Europe-Asie centrale

Chaque été, la canicule frappe, même en Suède, en Finlande. Les fortes pluies, qui ne peuvent s’écouler tant les surfaces sont bétonnées, inondent villes et villages, obligeant les habitantEs à fuir. En Europe et en Asie centrale, 42 % des animaux terrestres et des plantes ont enregistré un déclin de leurs populations au cours de la dernière décennie, de même que 71 % des poissons et 60 % des amphibiens. Sans surprise, la première cause de cette hécatombe est l’intensification de l’agriculture et de l’exploitation forestière, et particulièrement dans l’usage excessif de produits agrochimiques (pesticides, engrais). Résultat  : la région consomme plus de ressources naturelles renouvelables qu’elle n’en produit, l’obligeant à en importer massivement d’autres zones du monde.

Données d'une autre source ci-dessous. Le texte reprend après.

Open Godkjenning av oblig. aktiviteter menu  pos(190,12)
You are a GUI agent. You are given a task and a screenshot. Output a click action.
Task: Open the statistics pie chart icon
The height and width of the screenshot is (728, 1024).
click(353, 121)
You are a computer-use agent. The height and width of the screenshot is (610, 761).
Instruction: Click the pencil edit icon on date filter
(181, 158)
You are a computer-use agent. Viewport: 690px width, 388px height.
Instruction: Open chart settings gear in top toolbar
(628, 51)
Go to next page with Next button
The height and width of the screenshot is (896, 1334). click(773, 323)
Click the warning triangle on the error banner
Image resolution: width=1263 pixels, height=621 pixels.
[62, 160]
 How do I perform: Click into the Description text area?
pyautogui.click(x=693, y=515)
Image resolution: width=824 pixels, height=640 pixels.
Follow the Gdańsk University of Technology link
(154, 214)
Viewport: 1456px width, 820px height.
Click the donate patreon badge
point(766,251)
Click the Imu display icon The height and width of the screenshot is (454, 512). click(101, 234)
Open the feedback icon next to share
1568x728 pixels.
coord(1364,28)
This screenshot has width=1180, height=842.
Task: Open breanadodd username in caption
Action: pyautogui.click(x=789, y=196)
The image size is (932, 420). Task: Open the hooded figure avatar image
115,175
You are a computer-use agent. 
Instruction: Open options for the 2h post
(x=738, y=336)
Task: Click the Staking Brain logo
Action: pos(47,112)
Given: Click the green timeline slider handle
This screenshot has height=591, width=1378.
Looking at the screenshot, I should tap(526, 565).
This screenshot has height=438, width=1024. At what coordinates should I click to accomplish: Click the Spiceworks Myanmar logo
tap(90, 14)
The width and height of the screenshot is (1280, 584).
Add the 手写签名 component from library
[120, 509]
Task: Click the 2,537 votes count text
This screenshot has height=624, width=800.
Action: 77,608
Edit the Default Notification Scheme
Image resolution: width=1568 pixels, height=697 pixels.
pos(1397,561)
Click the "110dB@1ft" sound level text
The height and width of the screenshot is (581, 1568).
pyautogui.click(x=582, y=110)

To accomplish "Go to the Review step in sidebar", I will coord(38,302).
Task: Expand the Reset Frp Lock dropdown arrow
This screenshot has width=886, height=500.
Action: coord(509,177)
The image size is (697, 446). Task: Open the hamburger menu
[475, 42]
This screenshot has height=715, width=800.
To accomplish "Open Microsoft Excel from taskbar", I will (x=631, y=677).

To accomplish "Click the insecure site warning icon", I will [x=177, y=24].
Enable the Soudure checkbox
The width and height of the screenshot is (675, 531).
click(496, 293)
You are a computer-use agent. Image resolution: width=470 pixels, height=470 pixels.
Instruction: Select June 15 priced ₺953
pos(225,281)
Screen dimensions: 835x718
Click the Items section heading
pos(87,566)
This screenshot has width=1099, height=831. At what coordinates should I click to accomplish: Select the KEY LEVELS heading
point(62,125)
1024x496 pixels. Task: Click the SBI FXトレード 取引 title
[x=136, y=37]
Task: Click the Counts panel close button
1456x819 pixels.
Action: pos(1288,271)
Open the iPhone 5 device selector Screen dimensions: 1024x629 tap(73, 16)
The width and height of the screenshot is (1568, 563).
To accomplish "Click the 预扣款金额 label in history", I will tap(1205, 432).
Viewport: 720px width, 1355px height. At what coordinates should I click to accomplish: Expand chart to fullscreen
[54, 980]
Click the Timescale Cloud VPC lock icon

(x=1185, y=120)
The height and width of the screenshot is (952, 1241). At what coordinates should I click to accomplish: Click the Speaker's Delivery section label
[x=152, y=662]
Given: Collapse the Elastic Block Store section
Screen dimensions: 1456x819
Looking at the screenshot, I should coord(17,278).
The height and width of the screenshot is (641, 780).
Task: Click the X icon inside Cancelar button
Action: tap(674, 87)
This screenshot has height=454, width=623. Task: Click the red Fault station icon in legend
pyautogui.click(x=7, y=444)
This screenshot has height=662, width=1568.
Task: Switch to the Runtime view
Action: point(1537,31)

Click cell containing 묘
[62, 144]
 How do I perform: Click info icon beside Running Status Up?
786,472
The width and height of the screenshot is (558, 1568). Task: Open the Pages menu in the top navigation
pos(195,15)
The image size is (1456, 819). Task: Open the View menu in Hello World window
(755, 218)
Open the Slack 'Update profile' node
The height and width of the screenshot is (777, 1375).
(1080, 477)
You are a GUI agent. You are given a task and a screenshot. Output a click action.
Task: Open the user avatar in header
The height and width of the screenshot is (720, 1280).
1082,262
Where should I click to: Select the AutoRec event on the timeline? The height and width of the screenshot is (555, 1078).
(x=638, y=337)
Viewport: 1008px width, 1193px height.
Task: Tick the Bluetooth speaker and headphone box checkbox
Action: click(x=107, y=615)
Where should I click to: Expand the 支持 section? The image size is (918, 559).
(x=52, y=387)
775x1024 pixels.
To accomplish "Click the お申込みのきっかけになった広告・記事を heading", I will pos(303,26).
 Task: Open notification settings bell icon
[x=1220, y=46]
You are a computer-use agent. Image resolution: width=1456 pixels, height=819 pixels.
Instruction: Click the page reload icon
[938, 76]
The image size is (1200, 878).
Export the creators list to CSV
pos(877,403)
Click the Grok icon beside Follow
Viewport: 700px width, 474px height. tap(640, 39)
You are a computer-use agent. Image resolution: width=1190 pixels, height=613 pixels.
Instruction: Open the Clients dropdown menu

Toujours plus de déracinéEs climatiques

L’ONG Oxfam estime que « la montée des eaux, l’évolution des précipitations et d’autres changements réduisent les moyens de subsistance et augmentent le risque de voir, à l’avenir, beaucoup plus de gens se déplacer ». Pourtant, ni la protection, ni l’accueil, ni le statut des millions de déplacéEs et réfugiéEs climatiques ne sont au programme des COP successives. Les frontières se referment, les ports refusent même l’accueil des bateaux humanitaires  : c’est la seule réponse des gouvernants, qui refusent toute solution politique globale. Car, pour eux et les grands groupes industriels et financiers, il s’agit de se servir de la question du climat pour continuer à faire des profits. L’économie mondiale consacre beaucoup plus d’argent aux énergies fossiles qu’aux actions d’économie d’énergie et aux renouvelables…

Il est encore temps d’agir !

Les gouvernants, serviteurs volontaires des grands groupes industriels et financiers, refusent de s’attaquer aux causes de la crise écologique. Face à cela, le succès des marches mondiales pour le climat, de la pétition contre l’inaction climatique, mais aussi la montée des préoccupations environnementales, comme l’a révélée le bouillonnement d’idées dans la marmite des Gilets jaunes qui se sont mis en mouvement, en France, en Bulgarie, en Allemagne, en Irak, en Belgique… sont un encouragement et le signe que les populations vont devoir agir ensemble, sans tarder.

Seules les mobilisations des peuples pourront imposer d’autres modes de production et de consommation, et sauver le climat. Nos propositions éco­socialistes dessinent un autre monde, en rupture avec les modèles économiques ­capitalistes, énergivores et polluants.